Go through the data line by line. Copy each one holding the string "beside".

» **Entries shown**:

BEGIN

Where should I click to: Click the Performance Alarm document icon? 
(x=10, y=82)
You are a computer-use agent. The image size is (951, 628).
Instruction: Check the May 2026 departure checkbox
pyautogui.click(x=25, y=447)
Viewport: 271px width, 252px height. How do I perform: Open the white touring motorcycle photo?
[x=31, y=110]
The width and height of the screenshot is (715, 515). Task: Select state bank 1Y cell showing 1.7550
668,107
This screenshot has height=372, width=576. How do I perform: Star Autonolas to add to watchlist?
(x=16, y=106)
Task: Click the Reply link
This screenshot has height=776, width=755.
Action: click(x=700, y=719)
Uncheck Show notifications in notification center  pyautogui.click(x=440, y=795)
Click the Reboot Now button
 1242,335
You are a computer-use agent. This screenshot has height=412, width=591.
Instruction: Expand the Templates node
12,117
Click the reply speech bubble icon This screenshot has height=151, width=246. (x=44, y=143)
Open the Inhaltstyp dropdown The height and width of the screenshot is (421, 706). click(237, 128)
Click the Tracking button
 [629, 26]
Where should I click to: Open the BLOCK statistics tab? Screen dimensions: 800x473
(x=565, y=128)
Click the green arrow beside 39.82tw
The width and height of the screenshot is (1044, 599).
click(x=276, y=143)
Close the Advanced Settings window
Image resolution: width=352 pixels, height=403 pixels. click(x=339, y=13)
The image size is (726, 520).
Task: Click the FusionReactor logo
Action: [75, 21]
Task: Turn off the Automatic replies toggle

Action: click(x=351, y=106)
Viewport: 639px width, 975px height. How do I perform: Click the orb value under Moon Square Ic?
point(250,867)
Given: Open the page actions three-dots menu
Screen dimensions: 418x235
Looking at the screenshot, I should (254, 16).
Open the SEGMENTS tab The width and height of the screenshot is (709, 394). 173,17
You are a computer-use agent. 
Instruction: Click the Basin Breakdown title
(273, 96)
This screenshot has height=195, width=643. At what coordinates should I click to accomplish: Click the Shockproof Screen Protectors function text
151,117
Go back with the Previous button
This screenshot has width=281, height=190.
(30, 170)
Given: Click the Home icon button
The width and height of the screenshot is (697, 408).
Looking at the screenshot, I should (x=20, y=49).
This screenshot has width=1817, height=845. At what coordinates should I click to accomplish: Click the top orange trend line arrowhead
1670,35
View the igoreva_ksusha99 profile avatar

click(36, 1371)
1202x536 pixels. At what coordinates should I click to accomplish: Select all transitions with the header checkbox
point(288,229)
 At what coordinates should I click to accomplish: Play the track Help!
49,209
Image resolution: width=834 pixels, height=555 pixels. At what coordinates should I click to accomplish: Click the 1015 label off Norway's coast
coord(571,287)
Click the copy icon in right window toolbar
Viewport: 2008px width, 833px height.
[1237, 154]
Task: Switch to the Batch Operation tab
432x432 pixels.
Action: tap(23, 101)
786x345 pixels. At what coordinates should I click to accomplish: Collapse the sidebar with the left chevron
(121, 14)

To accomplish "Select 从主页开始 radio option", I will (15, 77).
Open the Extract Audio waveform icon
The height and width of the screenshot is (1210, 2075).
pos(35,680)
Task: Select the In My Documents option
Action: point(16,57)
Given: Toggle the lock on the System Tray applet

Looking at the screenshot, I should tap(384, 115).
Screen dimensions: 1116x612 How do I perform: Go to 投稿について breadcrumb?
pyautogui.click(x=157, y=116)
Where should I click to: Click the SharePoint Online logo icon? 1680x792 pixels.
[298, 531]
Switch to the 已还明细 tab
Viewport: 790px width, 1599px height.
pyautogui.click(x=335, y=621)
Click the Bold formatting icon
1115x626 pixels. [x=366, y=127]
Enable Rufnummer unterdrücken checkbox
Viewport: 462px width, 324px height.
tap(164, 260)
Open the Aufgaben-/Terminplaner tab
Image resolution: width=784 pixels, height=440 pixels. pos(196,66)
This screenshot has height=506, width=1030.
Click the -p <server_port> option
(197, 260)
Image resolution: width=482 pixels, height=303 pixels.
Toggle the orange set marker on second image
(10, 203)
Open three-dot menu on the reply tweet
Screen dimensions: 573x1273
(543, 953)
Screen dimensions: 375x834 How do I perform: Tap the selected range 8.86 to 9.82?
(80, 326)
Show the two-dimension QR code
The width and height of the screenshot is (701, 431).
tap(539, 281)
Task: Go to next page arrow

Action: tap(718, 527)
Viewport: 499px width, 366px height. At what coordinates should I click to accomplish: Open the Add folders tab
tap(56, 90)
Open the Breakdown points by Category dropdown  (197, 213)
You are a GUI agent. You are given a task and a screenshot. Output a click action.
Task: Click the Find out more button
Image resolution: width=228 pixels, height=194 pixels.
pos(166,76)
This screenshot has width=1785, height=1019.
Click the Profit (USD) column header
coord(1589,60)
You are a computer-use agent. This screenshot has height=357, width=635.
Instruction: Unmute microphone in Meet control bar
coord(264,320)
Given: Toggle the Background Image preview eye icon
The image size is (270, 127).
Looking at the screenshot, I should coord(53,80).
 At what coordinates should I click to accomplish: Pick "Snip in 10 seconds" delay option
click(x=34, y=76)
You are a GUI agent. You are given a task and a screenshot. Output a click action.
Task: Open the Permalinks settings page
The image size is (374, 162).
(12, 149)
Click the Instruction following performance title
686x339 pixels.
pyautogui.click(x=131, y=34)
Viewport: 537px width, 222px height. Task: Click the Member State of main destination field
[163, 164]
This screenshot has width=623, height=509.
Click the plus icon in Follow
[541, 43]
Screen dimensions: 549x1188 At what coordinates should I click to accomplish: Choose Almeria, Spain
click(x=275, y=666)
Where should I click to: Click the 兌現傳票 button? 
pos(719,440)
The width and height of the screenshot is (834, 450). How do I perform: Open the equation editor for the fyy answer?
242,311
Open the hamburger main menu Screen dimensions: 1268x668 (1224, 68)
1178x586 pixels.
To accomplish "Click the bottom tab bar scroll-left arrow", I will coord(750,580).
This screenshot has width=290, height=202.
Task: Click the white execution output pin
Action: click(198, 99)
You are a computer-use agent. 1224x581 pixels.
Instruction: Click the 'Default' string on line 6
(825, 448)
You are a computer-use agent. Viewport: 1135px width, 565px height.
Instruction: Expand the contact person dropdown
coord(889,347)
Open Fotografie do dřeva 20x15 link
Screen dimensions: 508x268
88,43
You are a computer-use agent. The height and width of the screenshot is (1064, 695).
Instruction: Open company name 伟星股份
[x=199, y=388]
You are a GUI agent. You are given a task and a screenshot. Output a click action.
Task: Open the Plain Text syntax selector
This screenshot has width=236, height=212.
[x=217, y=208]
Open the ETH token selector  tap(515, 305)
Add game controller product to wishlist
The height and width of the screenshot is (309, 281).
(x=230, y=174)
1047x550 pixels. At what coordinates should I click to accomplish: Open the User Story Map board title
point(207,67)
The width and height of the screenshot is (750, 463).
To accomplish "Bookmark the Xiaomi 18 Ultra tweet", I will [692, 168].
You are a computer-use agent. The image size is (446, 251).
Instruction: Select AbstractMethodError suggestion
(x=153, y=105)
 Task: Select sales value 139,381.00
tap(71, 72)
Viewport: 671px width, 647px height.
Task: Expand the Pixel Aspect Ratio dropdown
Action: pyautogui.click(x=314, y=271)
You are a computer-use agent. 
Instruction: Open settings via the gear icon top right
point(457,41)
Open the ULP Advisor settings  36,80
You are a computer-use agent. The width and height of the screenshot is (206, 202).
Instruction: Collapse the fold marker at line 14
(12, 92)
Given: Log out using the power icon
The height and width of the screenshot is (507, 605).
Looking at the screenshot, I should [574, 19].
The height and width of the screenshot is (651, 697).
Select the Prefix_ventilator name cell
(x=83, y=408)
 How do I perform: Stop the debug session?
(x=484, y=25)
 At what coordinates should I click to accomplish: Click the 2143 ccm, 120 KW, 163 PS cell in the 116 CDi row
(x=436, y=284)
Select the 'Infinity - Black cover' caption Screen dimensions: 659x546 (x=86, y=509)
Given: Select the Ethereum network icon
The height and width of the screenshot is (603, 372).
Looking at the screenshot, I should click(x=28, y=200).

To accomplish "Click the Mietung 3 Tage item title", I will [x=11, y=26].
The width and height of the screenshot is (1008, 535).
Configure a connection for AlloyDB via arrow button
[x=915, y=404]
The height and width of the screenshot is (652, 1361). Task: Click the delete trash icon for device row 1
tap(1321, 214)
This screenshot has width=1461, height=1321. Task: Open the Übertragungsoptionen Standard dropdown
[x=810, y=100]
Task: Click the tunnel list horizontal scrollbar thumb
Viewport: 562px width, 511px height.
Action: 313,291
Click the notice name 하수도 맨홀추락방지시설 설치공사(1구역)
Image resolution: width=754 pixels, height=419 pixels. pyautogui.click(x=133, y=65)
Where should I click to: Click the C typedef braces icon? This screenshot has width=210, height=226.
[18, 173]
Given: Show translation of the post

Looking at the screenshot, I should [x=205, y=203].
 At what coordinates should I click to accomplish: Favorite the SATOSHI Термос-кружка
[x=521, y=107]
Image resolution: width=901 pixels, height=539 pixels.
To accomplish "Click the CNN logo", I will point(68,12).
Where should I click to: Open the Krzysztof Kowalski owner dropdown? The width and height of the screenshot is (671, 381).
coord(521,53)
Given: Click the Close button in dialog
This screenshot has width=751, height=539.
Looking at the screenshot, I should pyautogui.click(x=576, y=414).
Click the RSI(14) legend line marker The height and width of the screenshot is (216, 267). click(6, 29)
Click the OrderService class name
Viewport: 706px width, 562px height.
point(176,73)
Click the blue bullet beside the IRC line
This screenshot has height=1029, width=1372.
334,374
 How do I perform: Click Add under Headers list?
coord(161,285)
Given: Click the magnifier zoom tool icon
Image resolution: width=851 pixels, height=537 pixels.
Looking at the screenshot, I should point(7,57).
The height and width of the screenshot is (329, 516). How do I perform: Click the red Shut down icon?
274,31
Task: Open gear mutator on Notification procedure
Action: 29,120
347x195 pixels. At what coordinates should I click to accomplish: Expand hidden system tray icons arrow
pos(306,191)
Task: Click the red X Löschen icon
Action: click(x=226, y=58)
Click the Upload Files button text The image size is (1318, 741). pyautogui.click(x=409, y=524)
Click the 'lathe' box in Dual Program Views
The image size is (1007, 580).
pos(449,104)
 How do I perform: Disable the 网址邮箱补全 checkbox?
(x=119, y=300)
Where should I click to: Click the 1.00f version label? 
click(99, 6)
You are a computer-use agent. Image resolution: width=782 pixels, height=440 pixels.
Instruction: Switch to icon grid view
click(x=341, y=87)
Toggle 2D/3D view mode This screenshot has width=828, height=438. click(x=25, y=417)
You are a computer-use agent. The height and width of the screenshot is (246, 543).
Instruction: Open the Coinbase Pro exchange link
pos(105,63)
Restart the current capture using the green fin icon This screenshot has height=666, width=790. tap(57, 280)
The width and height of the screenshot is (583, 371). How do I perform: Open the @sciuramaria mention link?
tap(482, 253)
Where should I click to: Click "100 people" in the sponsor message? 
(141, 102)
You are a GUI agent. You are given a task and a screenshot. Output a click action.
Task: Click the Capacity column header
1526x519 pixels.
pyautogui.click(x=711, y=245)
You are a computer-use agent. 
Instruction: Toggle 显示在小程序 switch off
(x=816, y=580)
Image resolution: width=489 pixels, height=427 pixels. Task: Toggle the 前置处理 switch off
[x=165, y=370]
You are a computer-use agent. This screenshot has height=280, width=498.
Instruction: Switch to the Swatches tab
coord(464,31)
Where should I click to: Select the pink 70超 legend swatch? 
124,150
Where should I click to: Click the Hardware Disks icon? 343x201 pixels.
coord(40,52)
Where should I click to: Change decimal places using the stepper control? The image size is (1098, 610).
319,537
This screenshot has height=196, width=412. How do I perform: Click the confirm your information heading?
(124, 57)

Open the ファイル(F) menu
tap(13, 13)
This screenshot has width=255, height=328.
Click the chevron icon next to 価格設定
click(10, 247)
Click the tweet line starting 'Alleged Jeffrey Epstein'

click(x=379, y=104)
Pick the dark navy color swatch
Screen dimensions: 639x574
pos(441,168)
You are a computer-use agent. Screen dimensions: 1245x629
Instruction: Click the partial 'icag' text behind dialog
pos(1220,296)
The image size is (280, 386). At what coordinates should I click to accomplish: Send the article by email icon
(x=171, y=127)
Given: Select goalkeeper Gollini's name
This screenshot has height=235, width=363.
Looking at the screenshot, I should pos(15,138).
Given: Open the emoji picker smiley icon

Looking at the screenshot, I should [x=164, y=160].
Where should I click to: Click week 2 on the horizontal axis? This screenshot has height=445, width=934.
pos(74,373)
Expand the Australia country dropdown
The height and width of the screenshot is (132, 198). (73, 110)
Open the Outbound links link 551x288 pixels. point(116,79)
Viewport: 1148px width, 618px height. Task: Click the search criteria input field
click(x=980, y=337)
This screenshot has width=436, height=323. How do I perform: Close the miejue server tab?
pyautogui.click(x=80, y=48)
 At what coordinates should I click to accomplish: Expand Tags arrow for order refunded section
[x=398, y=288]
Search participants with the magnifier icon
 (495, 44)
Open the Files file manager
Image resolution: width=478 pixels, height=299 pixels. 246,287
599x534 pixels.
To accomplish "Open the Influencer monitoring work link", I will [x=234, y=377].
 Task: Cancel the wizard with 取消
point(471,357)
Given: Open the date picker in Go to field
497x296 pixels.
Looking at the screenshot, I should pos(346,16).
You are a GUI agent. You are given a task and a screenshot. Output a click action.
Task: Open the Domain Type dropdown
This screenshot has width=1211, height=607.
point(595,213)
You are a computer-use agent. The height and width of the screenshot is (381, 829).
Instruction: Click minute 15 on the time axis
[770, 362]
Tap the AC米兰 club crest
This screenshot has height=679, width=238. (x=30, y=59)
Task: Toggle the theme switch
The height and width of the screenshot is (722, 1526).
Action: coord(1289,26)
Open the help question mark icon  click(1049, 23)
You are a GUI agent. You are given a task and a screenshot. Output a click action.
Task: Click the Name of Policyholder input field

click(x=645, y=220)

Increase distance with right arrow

END

» **Task solution**:
Click the green arrow beside 39.82tw
Click the blue bullet beside the IRC line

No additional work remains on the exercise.